Duniaekspress.com (29/03/2019)- Kementerian Luar Negeri memastikan akan memverikasi lebih dahulu pengakuan adanya WNI yang menyebut pernah bergabung dengan ISIS di Suriah yang menyatakan ingin pulang ke Indonesia.

Puluhan orang, di antaranya anak-anak dan kaum perempuan, yang mengaku warga Indonesia itu ditemukan berada di antara ribuan petempur asing ISIS, yang saat ini berada di kamp pengungsi di Al-Hol, Suriah timur.

Juru Bicara Kementerian Luar Negeri, Armanatha Nasir menyatakan, seperti saat proses pemulangan kembali atas 17 WNI dari Suriah pada 2017, verifikasi membutuhkan proses panjang dan memakan waktu lama, baik di Suriah maupun Indonesia.

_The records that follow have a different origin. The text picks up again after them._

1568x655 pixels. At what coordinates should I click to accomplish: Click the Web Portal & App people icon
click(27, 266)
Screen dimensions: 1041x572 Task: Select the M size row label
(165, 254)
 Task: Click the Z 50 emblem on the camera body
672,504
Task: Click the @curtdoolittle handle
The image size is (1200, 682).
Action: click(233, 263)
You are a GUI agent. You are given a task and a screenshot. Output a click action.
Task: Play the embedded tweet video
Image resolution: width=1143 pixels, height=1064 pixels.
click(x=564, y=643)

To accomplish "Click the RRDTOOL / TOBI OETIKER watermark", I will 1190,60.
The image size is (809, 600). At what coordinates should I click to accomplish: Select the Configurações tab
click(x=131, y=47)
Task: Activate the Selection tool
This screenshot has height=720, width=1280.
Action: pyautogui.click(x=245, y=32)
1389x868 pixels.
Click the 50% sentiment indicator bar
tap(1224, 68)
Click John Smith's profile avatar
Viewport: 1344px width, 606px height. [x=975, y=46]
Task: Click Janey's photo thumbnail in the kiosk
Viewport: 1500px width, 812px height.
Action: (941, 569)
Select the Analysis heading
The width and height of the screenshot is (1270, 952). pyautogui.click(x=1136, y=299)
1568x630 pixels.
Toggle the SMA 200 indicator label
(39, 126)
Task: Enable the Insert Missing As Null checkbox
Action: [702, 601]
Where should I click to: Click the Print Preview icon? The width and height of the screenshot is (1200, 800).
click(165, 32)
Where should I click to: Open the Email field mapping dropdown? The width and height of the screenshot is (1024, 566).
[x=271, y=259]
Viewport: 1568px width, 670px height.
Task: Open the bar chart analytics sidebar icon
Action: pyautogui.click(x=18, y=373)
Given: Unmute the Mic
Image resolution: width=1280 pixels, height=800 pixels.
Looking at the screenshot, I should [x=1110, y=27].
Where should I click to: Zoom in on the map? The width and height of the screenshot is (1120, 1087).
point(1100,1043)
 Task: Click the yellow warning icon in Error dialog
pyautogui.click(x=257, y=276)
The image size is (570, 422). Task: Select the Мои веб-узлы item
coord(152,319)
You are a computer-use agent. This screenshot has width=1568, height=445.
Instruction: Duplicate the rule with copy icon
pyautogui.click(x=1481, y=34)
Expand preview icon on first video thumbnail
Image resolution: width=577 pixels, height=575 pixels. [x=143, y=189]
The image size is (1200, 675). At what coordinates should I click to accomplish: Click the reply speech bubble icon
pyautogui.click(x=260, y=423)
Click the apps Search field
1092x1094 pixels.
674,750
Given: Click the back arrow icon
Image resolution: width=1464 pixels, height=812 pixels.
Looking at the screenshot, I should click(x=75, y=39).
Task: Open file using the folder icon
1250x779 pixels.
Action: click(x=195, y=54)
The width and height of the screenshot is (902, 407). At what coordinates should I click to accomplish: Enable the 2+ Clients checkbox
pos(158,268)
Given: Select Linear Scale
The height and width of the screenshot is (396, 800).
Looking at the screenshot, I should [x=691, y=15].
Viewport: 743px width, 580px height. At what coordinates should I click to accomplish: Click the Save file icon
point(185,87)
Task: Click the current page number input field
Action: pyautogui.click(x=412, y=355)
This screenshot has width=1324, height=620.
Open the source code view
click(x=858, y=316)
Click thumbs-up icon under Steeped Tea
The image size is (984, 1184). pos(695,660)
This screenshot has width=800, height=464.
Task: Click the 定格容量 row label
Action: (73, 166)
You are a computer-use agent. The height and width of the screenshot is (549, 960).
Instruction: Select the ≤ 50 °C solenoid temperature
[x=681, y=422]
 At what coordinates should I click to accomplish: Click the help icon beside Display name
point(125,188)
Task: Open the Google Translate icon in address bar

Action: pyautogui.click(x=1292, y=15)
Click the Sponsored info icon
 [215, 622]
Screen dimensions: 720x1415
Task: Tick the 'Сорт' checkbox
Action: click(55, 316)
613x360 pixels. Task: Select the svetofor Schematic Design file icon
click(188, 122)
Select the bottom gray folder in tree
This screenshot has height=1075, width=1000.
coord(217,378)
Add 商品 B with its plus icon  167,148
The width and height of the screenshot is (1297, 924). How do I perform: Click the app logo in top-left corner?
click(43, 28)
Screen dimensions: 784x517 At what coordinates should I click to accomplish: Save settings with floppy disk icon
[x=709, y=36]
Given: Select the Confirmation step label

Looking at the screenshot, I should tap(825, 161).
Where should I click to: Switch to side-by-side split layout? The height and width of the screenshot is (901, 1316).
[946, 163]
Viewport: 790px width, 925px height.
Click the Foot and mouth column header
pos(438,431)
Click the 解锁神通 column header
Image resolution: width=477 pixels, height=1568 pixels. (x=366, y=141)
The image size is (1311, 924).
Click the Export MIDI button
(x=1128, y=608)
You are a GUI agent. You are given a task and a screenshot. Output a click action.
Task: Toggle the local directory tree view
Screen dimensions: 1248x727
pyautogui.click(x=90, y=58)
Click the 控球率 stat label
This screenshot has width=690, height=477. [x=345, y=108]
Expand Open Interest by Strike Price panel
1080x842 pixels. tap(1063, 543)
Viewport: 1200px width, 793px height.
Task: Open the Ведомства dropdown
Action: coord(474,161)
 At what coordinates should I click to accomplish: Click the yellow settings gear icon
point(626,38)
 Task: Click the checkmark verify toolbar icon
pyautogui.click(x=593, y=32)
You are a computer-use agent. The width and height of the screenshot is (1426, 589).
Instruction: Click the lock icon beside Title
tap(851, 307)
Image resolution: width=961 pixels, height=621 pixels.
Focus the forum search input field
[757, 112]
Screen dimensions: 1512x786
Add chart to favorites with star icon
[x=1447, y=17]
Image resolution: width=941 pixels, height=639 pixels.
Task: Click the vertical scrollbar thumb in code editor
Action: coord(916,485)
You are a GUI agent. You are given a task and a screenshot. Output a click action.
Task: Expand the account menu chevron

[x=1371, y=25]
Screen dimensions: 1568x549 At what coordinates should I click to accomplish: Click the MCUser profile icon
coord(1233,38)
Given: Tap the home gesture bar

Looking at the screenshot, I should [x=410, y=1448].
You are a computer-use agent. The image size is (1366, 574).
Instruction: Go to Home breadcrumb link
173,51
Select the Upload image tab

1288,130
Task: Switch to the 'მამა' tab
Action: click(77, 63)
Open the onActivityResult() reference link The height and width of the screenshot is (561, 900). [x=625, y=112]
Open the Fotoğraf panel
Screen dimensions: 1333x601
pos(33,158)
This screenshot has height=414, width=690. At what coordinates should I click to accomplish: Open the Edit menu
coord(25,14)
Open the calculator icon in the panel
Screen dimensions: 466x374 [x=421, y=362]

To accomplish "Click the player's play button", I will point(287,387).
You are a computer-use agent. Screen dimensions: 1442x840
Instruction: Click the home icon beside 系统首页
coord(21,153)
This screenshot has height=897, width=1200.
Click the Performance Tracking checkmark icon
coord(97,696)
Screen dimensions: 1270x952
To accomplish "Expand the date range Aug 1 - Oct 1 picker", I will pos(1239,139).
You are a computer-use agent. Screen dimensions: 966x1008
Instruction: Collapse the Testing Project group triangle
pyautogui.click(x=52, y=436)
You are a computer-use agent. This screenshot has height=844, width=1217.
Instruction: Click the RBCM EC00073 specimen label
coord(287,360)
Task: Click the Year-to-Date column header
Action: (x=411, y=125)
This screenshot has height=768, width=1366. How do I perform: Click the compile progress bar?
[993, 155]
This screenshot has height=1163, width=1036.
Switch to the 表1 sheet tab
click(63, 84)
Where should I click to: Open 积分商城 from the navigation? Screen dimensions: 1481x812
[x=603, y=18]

“Apakah mereka benar-benar WNI. Setelah itu ada tahap selanjutnya, yaitu melihat situasi mereka, keadaan mereka, terkait psikologisnya, radikalisme mereka dan sebagainya, itu terus kita kawal, sampai nanti ada keputusan bagaimana kita bisa membantu mereka,” jelas Armanatha dalam jumpa pers di Jakarta, Kamis (28/03), seperti yang dikutip BBC.

Baca juga:

ANGGOTA ISIS ASAL BANDUNG DI BAGHOUZ SAYA INGIN PULANG KE INDONESIA

Kemenlu belum bisa memastikan kapan tahap-tahap tersebut bisa dilakukan, katanya.

Yang pasti, menurutnya, proses akan melibatkan pihak Imigrasi, kepolisian, Badan Nasional Penanggulangan Terorisme BNPT, hingga keluarganya di Indonesia.

Mengapa proses verifikasi sulit dilakukan?

Lebih lanjut Armanatha menambahkan sebagian besar yang pergi ke Suriah tidak memiiki dokumen yang sah.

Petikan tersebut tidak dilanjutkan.